▸ About this task
Wherever the word "Expand" appears in the entries, copy the whole line.

--- START ---

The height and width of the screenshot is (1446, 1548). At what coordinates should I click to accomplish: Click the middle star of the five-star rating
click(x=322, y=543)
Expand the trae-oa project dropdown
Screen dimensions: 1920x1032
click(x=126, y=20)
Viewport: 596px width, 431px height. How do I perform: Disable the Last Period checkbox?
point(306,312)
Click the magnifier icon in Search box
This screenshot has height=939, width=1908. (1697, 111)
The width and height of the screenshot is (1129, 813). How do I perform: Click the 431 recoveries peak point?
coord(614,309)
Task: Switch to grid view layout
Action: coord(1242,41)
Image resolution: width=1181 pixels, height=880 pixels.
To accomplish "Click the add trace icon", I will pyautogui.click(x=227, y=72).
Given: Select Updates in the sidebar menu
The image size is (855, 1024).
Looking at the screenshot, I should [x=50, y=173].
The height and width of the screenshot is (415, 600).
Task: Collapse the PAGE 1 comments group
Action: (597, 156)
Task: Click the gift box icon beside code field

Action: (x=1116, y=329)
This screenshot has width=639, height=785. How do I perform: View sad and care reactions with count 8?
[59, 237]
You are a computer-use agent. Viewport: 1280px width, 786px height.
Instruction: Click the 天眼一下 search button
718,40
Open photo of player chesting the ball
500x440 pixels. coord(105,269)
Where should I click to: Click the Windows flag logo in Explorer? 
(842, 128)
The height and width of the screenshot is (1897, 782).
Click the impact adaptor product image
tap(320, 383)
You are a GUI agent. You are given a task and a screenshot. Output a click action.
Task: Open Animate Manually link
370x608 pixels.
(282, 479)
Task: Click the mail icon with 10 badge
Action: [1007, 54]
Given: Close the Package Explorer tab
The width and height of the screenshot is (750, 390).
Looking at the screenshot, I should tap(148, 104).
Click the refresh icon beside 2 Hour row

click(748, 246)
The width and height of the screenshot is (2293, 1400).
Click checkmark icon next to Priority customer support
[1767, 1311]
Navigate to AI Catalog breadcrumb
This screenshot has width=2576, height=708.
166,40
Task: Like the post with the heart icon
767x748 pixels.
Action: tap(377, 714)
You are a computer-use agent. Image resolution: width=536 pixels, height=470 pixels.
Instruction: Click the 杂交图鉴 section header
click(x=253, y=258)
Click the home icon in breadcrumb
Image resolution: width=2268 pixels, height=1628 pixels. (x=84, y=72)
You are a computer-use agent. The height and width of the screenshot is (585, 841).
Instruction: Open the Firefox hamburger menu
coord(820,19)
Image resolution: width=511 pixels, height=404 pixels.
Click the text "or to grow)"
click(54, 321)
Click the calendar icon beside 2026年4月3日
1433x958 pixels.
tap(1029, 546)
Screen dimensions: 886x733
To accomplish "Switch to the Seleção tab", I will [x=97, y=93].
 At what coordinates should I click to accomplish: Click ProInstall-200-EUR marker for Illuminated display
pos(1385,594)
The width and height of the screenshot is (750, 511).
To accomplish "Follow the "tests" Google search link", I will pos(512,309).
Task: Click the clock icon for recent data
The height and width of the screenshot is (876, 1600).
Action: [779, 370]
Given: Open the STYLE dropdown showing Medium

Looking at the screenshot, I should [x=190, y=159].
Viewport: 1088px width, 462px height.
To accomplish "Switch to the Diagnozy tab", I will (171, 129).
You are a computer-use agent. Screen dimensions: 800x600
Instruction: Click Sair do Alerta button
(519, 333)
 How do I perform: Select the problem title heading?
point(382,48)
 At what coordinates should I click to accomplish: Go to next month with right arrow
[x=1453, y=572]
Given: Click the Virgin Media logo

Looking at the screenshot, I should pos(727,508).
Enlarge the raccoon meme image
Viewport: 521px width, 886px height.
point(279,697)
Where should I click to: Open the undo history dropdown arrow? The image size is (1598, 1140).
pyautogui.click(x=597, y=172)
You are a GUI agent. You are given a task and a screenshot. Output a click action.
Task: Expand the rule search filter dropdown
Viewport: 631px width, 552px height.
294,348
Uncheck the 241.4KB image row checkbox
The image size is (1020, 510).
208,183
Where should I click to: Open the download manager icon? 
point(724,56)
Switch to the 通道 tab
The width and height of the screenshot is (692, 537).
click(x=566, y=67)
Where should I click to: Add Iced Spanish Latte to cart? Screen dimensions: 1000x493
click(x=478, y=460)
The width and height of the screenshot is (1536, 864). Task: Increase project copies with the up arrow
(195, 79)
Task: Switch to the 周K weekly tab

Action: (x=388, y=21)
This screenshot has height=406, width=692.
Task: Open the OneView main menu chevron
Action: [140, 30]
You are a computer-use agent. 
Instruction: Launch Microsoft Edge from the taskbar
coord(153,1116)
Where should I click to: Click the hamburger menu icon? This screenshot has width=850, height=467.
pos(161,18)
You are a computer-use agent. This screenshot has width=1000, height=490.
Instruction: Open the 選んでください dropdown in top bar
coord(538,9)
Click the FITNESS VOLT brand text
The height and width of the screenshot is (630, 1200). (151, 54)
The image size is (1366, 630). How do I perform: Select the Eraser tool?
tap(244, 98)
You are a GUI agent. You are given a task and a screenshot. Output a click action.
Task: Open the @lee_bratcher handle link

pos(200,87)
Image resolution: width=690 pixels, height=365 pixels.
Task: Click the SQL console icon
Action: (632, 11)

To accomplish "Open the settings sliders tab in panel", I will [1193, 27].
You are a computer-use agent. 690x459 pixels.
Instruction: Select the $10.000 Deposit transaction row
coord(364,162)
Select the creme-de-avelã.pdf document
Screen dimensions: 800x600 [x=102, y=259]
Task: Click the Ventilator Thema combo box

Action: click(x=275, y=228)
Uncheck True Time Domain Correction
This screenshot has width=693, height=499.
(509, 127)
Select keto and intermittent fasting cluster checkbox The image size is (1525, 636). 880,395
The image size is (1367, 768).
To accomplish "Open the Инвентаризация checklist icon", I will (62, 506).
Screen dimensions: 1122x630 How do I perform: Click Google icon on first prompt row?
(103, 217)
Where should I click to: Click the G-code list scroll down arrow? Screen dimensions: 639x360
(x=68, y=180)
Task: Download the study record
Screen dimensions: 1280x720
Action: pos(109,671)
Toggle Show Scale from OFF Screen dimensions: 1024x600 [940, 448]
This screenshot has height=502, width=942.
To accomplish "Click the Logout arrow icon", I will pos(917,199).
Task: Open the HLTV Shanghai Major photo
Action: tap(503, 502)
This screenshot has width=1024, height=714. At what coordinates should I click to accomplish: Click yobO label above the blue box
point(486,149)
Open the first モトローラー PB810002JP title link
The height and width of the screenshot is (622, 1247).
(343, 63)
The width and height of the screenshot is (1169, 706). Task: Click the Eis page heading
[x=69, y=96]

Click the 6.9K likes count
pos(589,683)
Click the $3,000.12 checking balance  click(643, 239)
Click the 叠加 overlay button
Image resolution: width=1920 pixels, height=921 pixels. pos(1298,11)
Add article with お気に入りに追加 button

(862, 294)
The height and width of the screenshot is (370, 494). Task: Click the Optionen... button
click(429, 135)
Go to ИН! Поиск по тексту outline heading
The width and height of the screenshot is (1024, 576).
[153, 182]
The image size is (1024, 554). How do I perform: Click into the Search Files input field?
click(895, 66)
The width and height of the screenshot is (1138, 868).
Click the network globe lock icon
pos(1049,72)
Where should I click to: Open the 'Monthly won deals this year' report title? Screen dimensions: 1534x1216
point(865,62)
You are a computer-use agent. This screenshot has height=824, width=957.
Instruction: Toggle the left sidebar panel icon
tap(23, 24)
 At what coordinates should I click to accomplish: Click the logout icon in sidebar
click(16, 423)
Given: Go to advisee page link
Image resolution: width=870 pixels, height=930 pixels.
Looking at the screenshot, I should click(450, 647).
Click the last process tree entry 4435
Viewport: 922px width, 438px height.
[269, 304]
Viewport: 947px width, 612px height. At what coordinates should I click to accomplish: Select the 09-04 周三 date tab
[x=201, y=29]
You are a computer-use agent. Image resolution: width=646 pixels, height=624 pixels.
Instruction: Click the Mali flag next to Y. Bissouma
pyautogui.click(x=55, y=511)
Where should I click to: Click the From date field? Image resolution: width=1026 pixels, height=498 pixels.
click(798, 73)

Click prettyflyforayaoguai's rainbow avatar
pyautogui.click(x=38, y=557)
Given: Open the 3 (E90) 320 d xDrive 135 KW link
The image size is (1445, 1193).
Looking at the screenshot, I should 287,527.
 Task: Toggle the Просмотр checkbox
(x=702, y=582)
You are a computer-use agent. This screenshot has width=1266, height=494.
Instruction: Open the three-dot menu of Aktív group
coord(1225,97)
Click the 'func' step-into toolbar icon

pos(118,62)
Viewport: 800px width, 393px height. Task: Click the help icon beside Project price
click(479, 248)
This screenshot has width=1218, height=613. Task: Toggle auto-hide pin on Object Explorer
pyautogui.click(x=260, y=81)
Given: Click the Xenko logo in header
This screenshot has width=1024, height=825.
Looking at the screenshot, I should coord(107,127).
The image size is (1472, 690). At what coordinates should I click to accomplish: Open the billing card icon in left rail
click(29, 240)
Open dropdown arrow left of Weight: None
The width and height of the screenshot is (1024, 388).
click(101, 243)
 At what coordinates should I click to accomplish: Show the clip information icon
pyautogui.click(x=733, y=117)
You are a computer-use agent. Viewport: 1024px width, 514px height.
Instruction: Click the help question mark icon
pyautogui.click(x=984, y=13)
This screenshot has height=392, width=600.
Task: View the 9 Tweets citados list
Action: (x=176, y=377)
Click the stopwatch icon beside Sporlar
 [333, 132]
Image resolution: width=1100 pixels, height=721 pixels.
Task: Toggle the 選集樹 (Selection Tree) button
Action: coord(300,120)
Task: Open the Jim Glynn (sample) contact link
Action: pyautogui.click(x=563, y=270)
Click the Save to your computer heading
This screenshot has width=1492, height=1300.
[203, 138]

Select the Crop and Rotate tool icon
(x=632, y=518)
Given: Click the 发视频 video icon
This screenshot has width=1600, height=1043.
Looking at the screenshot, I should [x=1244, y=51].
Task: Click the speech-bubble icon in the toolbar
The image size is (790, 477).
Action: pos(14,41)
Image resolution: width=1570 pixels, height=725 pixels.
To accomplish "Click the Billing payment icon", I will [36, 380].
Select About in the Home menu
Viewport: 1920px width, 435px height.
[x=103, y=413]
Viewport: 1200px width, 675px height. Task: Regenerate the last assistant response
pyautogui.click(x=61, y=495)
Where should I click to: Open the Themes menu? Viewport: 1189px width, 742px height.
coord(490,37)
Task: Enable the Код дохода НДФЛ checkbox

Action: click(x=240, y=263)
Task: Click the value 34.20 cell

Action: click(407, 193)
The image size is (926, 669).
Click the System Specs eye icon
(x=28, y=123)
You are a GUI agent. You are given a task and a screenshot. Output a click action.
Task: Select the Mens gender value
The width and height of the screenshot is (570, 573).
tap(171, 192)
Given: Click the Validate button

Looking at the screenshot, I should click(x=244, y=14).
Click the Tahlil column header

--- END ---

▸ Response to the exercise
Expand the trae-oa project dropdown
Task: Expand the rule search filter dropdown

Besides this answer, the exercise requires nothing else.